In more recent history, Judith A. Rubin, Ph.D., ATR-BC, has been a groundbreaking author and film maker in the field of art therapy for decades. She is a licensed clinical psychologist, board certified Art Therapist, Assistant Professor in the Department of Psychiatry, University of Pittsburgh, and a faculty member of the Pittsburgh Psychoanalytic Institute. Dr. Rubin received a B.A. in art from Wellesley, an M.Ed. from Harvard, and a Ph.D. in Counseling Psychology from the University of Pittsburgh. Dr. Rubin stands out through her work, which is in the tradition of Helen Landgarten, who also set forth the concept of clinical art therapy. Dr. Rubin’s work includes books, book chapters, films and journal articles on art therapy.

At Lesley University in Cambridge, Massachusetts, the “(e)xpressive Therapies Program was established more than 30 years ago as one of the first graduate schools in the United States to train professionals in this emerging field,” according to the University’s website, Shaun McNiff, Norma Canner and Paolo J. Knill were involved in this program’s creation.

Dr. Shaun McNiff is an author and professor at Lesley University in Cambridge, Massachusetts. He left law school in 1969 to pursue painting and sculpture, then worked as the art therapist at Danvers State Hospital (a.k.a., the “State Lunatic Hospital at Danvers”), a residential treatment and care facility for the mentally ill, in Danvers, Massachusetts. In 1973-1974, he established the first graduate program there (then Lesley College) to integrate all of the arts in both therapy and education. The international profession of Expressive Arts Therapy grew from that work. Prof. McNiff recruited Norma Canner to work with him; she was known as a pioneer in dance therapy and for her work with children and youth with disabilities. Canner left Tufts University to work with McNiff at Lesley. McNiff also recruited the musician Paolo Knill from Switzerland, who had trained in physics and engineering. Prof. McNiff received a doctoral degree from the Union Institute and established a program in Advanced Graduate Studies in Creativity, Imagination, and Leadership at Lesley. He is a past president and Honorary Life Member of the American Art Therapy Association and is also on the faculty of the European Graduate School, Arts, Health and Society Division.

Paolo J. Knill, Ph.D., Dr. h.c., is Provost of the European Graduate School and Professor Emeritus at Lesley University in Cambridge, MA. Dr. Knill was born on July 11, 1932, in Switzerland and is a scientist, artist, therapist, educator and musician. Dr.

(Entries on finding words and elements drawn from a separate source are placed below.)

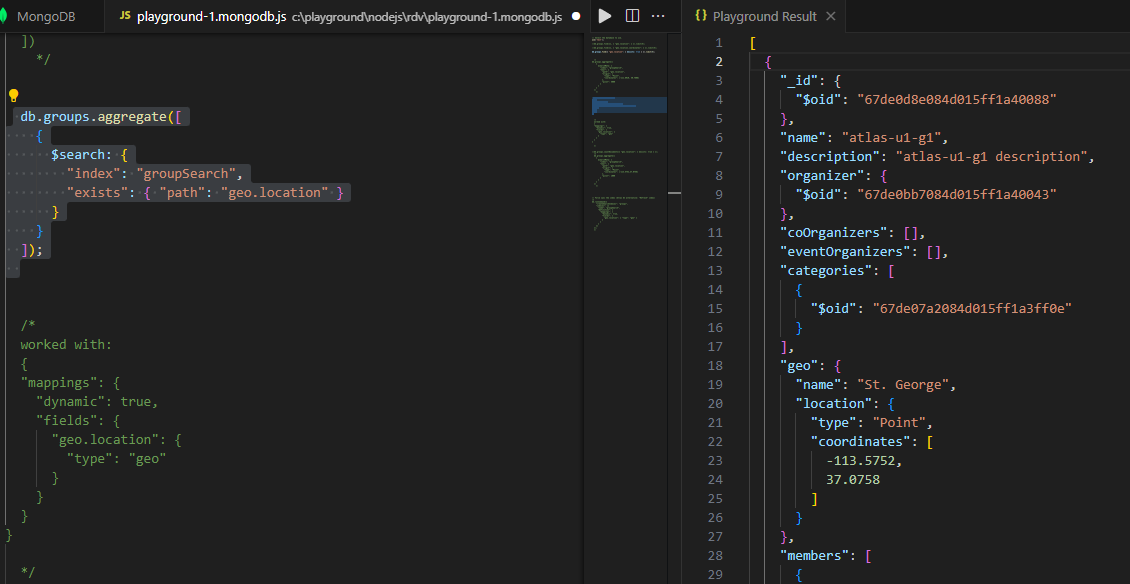Image resolution: width=1130 pixels, height=584 pixels.
Task: Click line number 18 in result gutter
Action: pyautogui.click(x=714, y=365)
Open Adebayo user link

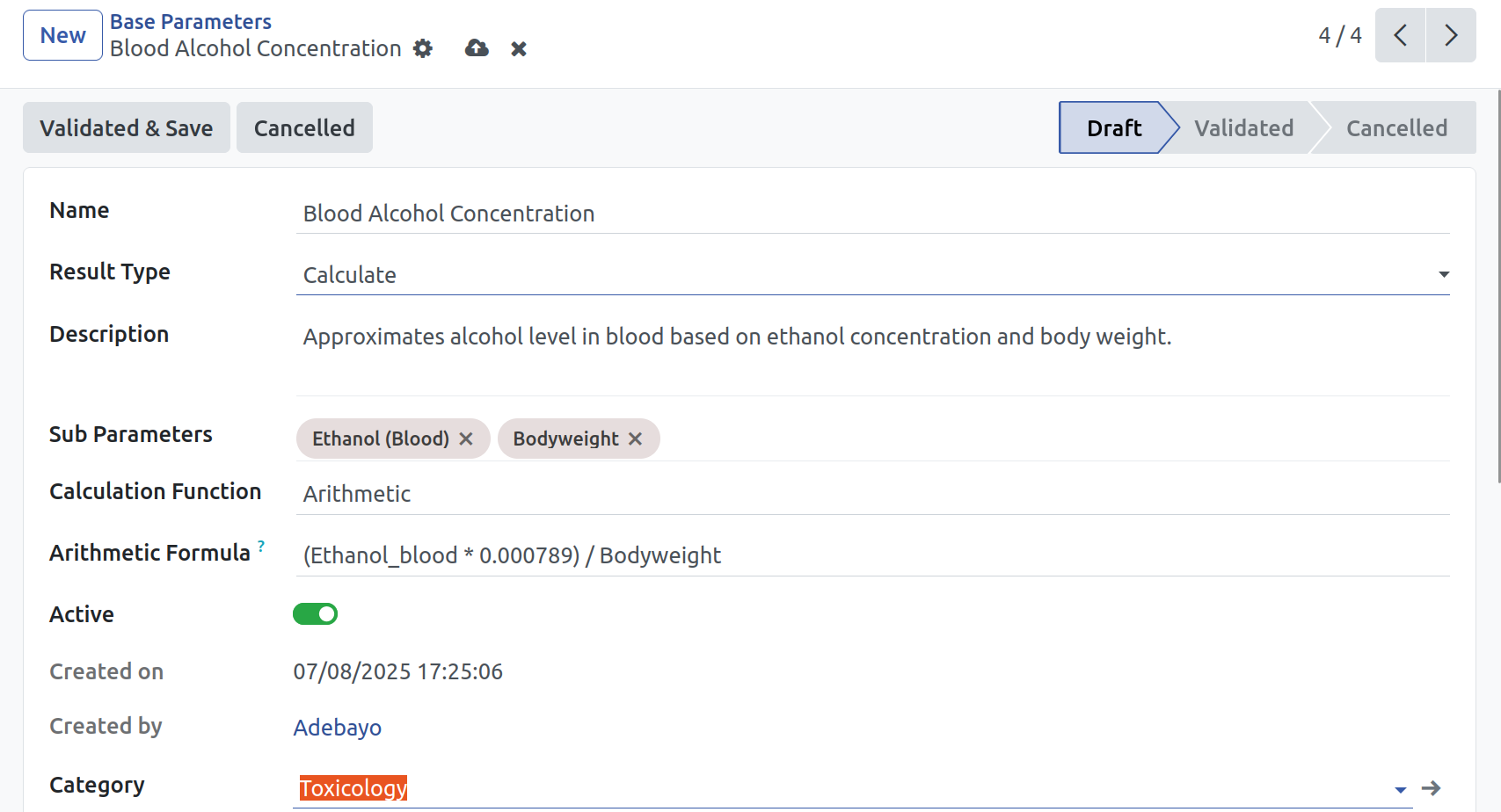click(338, 728)
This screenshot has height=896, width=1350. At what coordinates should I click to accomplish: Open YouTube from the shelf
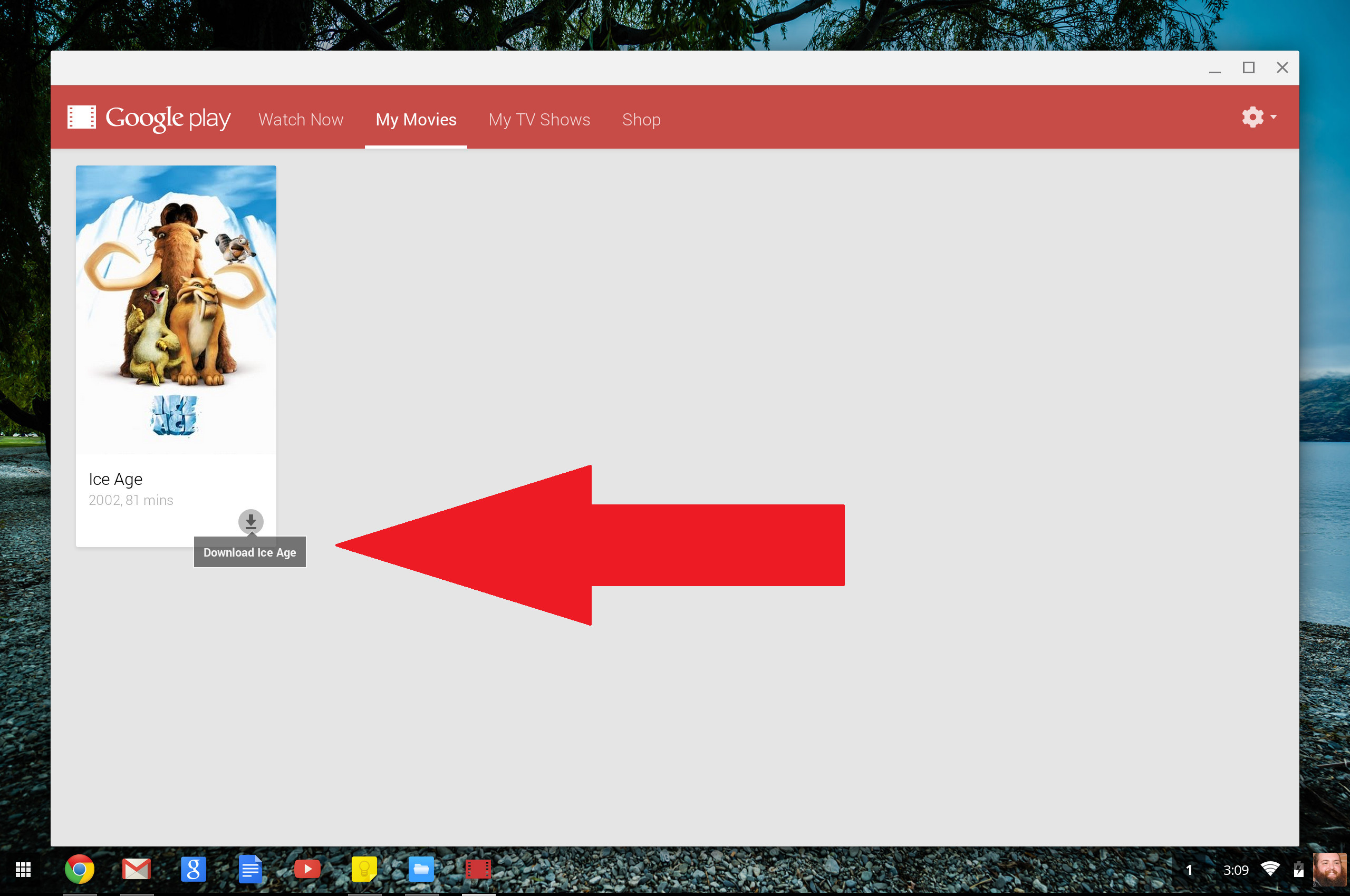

Knill holds Master’s of Science in Aerodynamics and Structural Mechanics with a minor in Humanities and Applied Psychology from the Swiss Institute for Technology ETH Zurich. He studied Organizational Consulting and Management Consulting at the Massachusetts Institute of Technology (MIT), during which time, he was also a Research Fellow at the Aerospace Lab and an Adjunct Faculty for Music. He completed his certificate for Youth and Family Counseling in 1970, then completed his Ph.D. in Psychology at the Union Graduate School in Ohio in 1976.

According to the website of Mount Mary College in Milwaukee, Wisconsin, “Mount Mary College has expanded its art therapy program to include a professional doctorate degree, announced President Eileen Schwalbach, Ph.D. Approval for the doctorate in art therapy was received April 25, 2011, from the North Central region's Higher Learning Commission (HLC). With an emphasis on professional competencies, the advanced degree program incorporates more than a traditional research degree and is the first of its kind in the U.S. It is also Mount Mary's first doctorate program.” The Doctorate of Art Therapy is a practitioner-oriented advanced degree that prepares already credentialed art therapists with competencies over and above those of master's level professionals.